Purschke: Wir haben gemerkt, dass sich die Konflikte, die es schon vorher gab, in manchen Fällen verschärfen. Ein Beispiel: Es gibt Eltern, die sich schon vorher bei ihren Kindern schlecht durchsetzen konnten. Jetzt schickt die Schule viele Aufgaben, die ordentlich gemacht werden sollen. Wenn dann die Kinder sich verweigern und sagen „Das mache ich nicht“, dann geht es schnell heiß her. Wir sind schon angerufen worden von Eltern, die zu uns gesagt haben: „Sprechen Sie mal mit meinem Sohn, damit der endlich mal die Sachen für die Schule macht.“ Was sich auch verstärkt: Vorher war die Aufgabenverteilung eingespielt. Jetzt haben wir viele Väter, die zuhause sind, und die Mütter erwarten, dass sie im Haushalt mithelfen. Und dann passiert nichts – da sind dann die Mütter genervt, die Väter dazu und die Kinder dann natürlich auch noch.
POW: Machen Sie sich Sorgen um diese Familien?

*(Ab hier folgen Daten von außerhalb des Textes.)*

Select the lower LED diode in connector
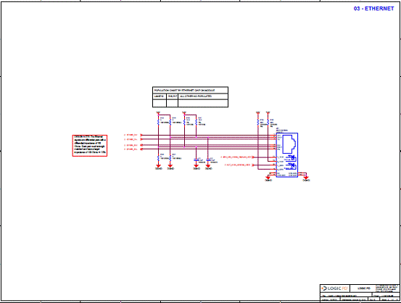Viewport: 401px width, 303px height. coord(292,166)
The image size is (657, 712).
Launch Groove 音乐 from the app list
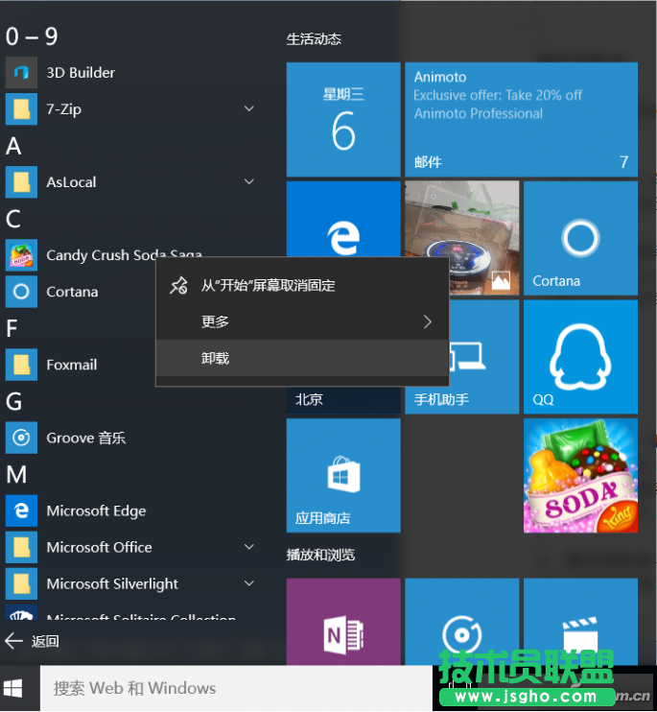(x=85, y=438)
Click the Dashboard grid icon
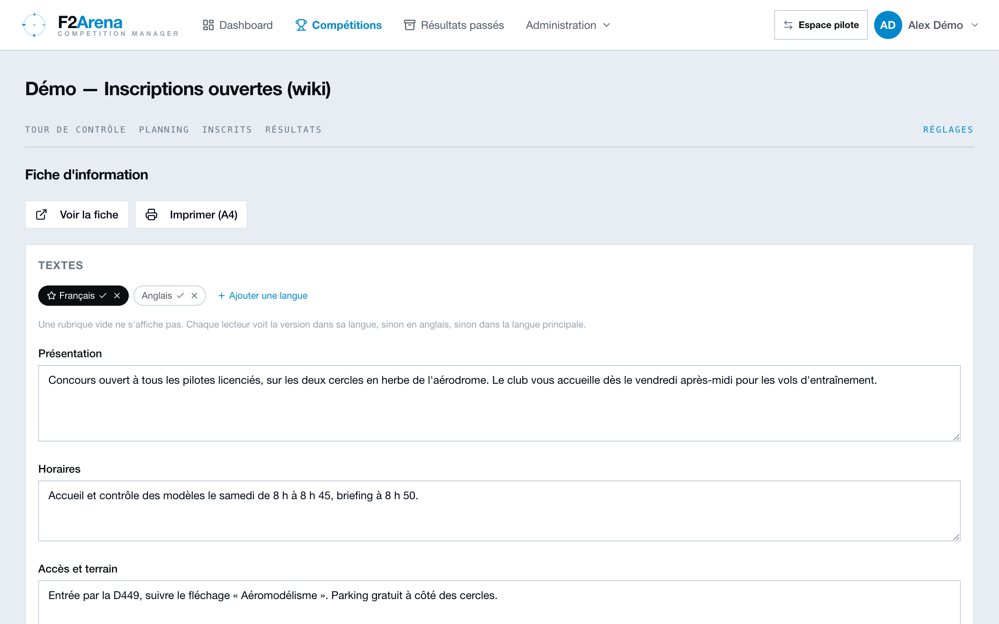The width and height of the screenshot is (999, 624). coord(208,25)
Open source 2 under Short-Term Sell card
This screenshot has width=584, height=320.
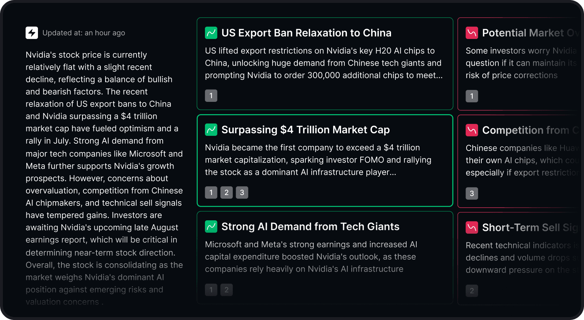point(472,291)
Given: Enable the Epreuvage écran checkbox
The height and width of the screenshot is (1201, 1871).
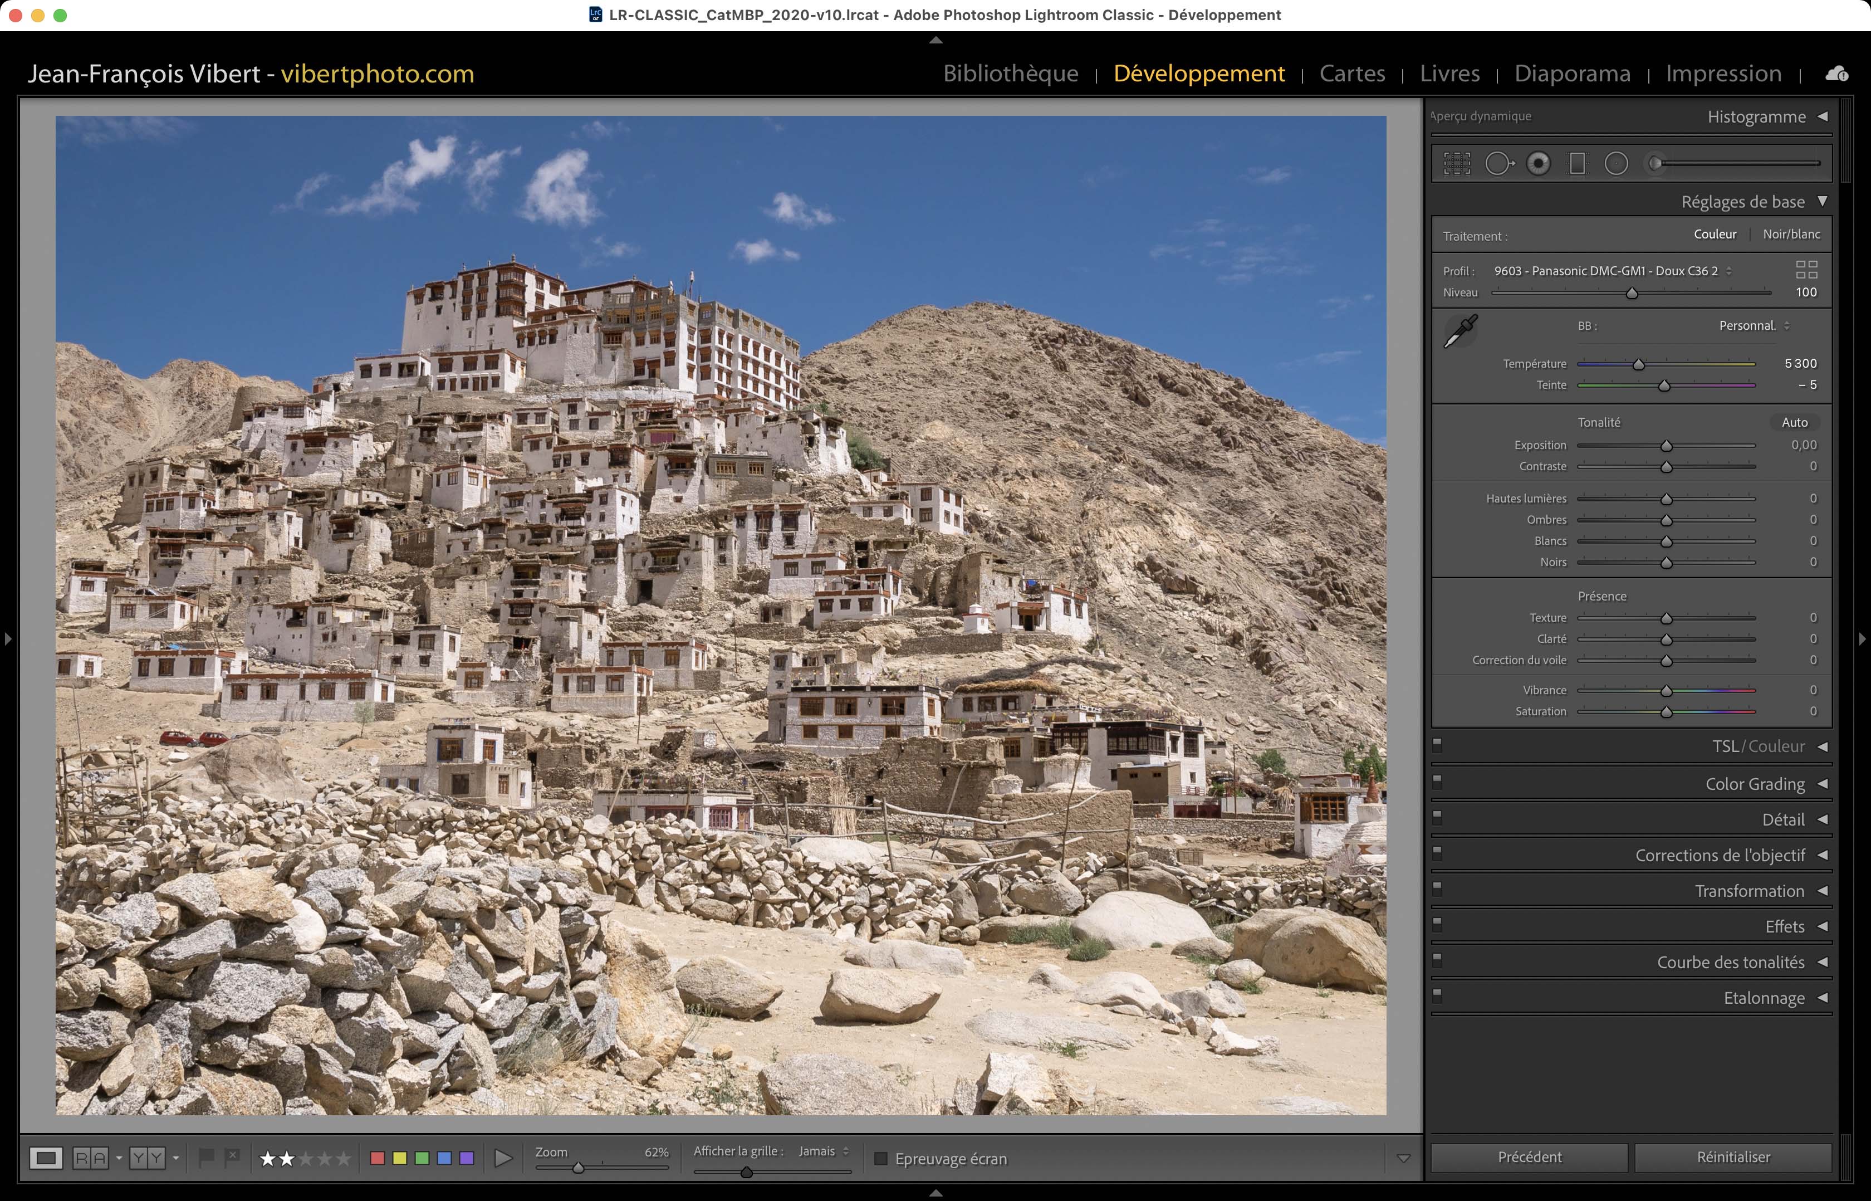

Purschke: Ich sehe da zumindest einige Problemfelder. Da ist zum Beispiel die Chancengleichheit, die auf der Strecke bleibt. Eine Abiturientin sagt uns, dass sie es gemein findet, dass ihre Freundin, deren Eltern Lehrer sind, gut mit ihnen üben kann, und sie selber hat niemanden, der ihr hilft. Oft gibt es auch keinen Drucker zuhause und man kann die Sachen nur von einem Bildschirm lernen. Wer nur über das Smartphone ins Netz kann, kommt mit dem mobilen Datentransfer an seine Grenzen. Ein anderes Problem: Die Frustrationstoleranz schmilzt. Viele explodieren, Kinder und Eltern rasten aus. Wir hatten Anrufe von Müttern, die sich beklagen, dass der Vater keine Geduld hat und immer wieder ausrastet. Der sagt dann am Telefon: „Ich kann das nicht, da gehe ich lieber in den Keller.“ Außerdem sind viele Familien total verunsichert. Dürfen Kinder im Hof spielen, wenn da auch andere Kinder sind? Und dann gibt es Nachbarn, die Mitbewohner anschwärzen, das ist auch gesellschaftlich ganz furchtbar. Manche haben große Angst, das Bußgeld nicht zahlen zu können, und gehen deswegen lieber trotz des schönen Wetters gar nicht mehr vor die Tür. Überhaupt fehlen den Kindern die sozialen Kontakte und die körperliche Bewegung.
POW: Gibt es auch positive Effekte?
Purschke: Ja, wir stellen auch fest, dass ältere Kinder und Jugendliche durch die Langeweile neue Dinge für sich entdecken. Manche fangen an zu kochen oder holen ein Musikinstrument wieder hervor, das vorher nur in der Ecke lag.
POW: Glauben Sie, dass diese Zeit auch nachhaltige Folgen haben wird?
Purschke: Ich glaube, dass den Menschen momentan bewusst wird, wie wichtig es ist, Kontakte zu haben. Viele äußern jetzt, wie wichtig das Miteinander im Leben ist, zum Beispiel wenn sie einen Geburtstag nicht mit der Oma feiern können. Ich bin aber skeptisch, ob das lange anhält. Wir kennen das aus der Beratung, dass man hier schnell sagt: Ja, wir wollen es besser machen. Aber dann ist es oft zwei Tage später wieder vergessen.
POW: Was wird die Beratungsstelle denn von den neuen Beratungsformen am Telefon und im Internet beibehalten?
Purschke: Wir sind schon froh, wenn wir wieder persönliche Gespräche führen können. Die digitalen Möglichkeiten sind eine gewisse Ergänzung, die haben wir auch vor der Krise hin und wieder genutzt. An diese Mittel haben wir uns jetzt besser gewöhnen können. Aber der „Face-to-Face“-Kontakt wird weiterhin sehr wichtig bleiben.